A well-known Aberdeenshire farming family welcomed Prime Minister Boris Johnson to its farm yesterday as he announced a £51.4 million boost for the sector.
Mr Johnson visited the Watson family’s Darnford Farm, near Durris, Banchory, during a trip to the north-east.
The funding, which is a recommendation of the Bew Review Group into intra-UK farm subsidy allocations, is in addition to £160m in convergence uplift monies announced on Wednesday.
Convergence uplift is extra Common Agricultural Policy (Cap) funding allocated to the UK to bring Scotland’s per-hectare subsidy average up.
NFU Scotland (NFUS) said the £211m boost was likely to come to Scotland in April next year.
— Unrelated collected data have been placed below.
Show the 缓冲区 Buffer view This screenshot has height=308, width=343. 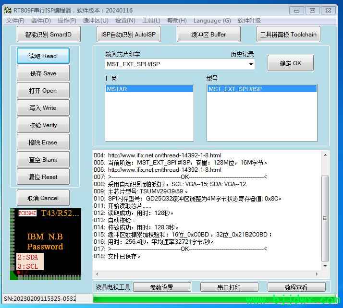[x=208, y=35]
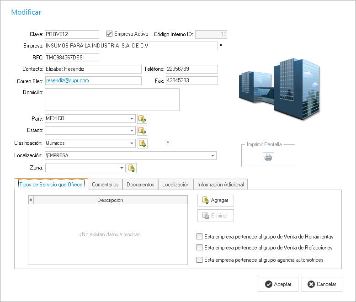Image resolution: width=356 pixels, height=302 pixels.
Task: Click the add-new icon next to Clasificación
Action: point(142,143)
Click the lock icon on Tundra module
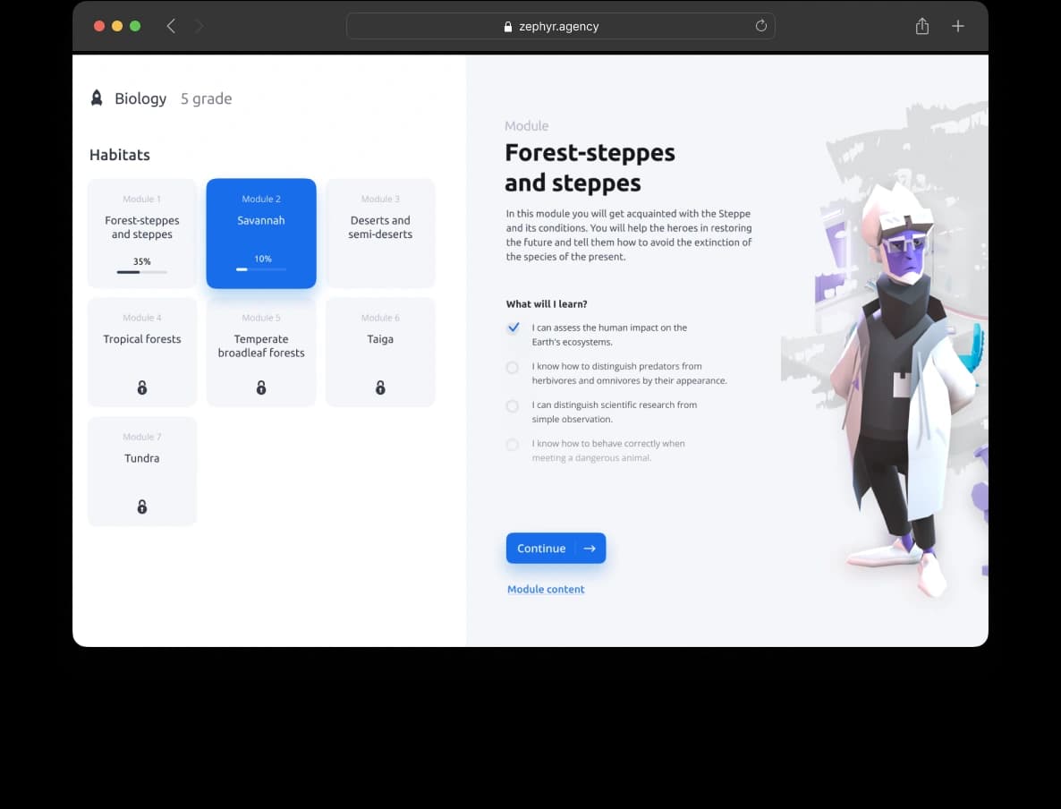This screenshot has height=809, width=1061. [x=141, y=507]
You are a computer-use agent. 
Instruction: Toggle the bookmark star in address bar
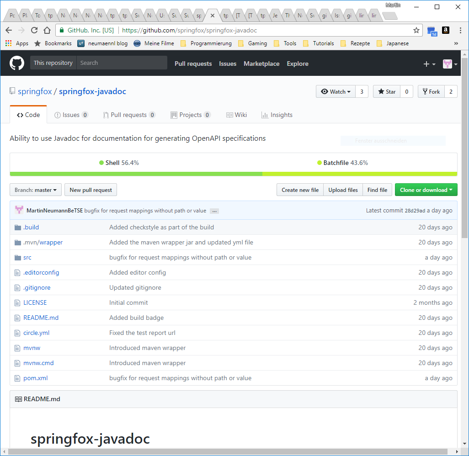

The union’s president, Andrew McCornick, said: “Settling the issue around convergence comes at a time when we are weathering a political storm and many sectors of Scottish farming and crofting are enduring significant price and cost pressure.
“We want our industry to come out the other side of the current turmoil and this huge uplift in funding will help us build greater resilience into our farming and food sectors.”
Rural Economy Secretary, Fergus Ewing, welcomed the latest funding announcement and said: “I expect the UK Government to return this money to Scotland as soon as possible and without any sgrings attached.
“I am clear, that should we receive what has now been recommended, that it is only right and proper, given its origins, that this 60m euros (£51.4m) be ring-fence in Scotland for agriculture.”
Scotland’s representative on the Bew Review Group, Jim Walker – a Dumfries farmer and former NFUS president – said the funding was the outcome of six months of the group taking detailed evidence and opinions from across the UK.
He said: “To get agreement from both my fellow panel members, as well as the UK Government, to the outcome of these detailed and tricky discussions represents a really positive result for Scotland’s livestock farmers in the hills and uplands.
“We now have to ensure these funds are used wisely to try and make a real difference to Scotland’s LFA [Less Favoured Areas] producers.”
He said the money must be used to bring real change and help the industry meet the challenges it will face as it leaves the safety net of the Cap.